◆ What you need to do:
Filter this listing down to the lines that contain the word "Computational", and copy them.

◆ Data extracts:
_ _ _
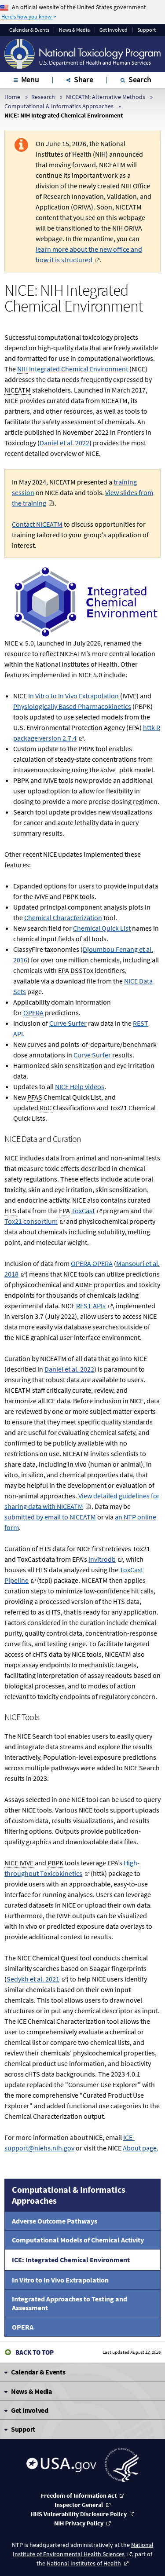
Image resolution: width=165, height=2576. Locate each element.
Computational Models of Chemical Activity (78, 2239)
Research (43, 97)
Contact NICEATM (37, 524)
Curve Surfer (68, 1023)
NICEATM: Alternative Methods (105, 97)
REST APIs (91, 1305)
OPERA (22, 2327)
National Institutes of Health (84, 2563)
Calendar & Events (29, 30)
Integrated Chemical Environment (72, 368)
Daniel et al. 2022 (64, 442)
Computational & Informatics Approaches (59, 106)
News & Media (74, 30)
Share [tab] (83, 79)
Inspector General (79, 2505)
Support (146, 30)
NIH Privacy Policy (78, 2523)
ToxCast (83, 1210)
_ _ _
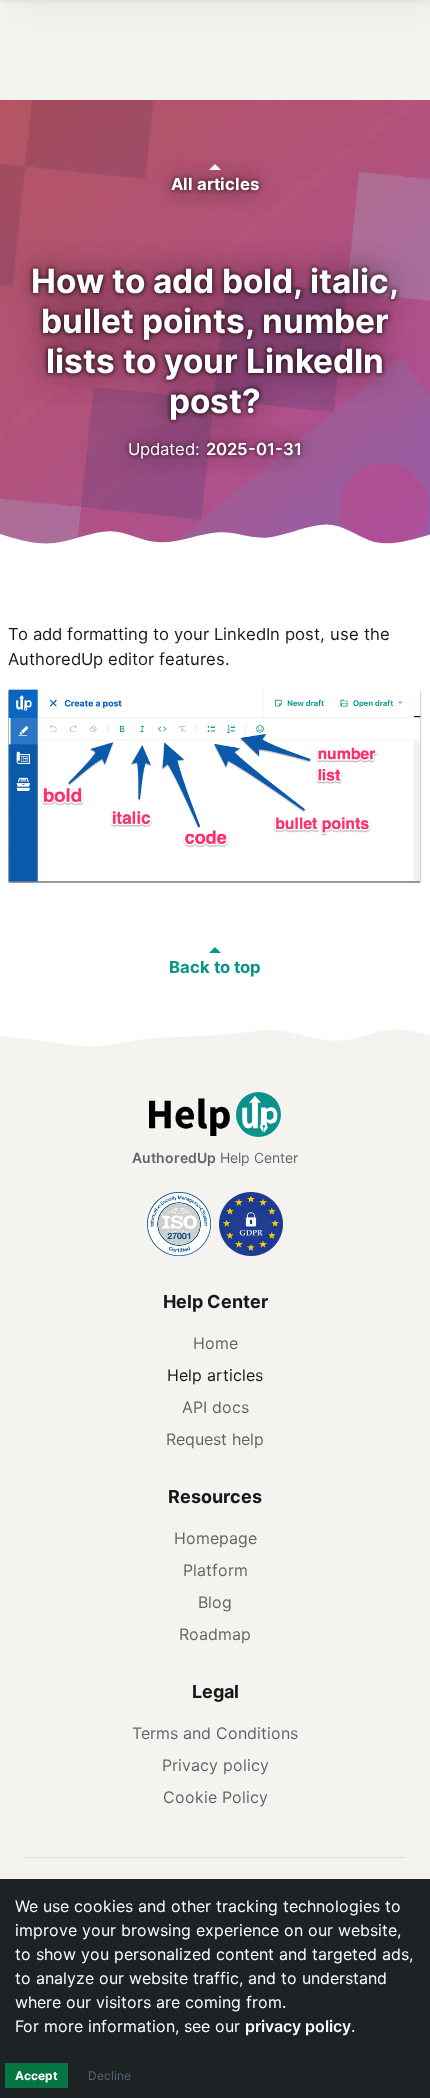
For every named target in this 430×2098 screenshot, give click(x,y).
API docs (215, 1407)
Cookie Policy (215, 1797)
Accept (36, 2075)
_ _ _
◆ Task answer:
Computational Models of Chemical Activity (78, 2239)
Computational & Informatics Approaches (59, 106)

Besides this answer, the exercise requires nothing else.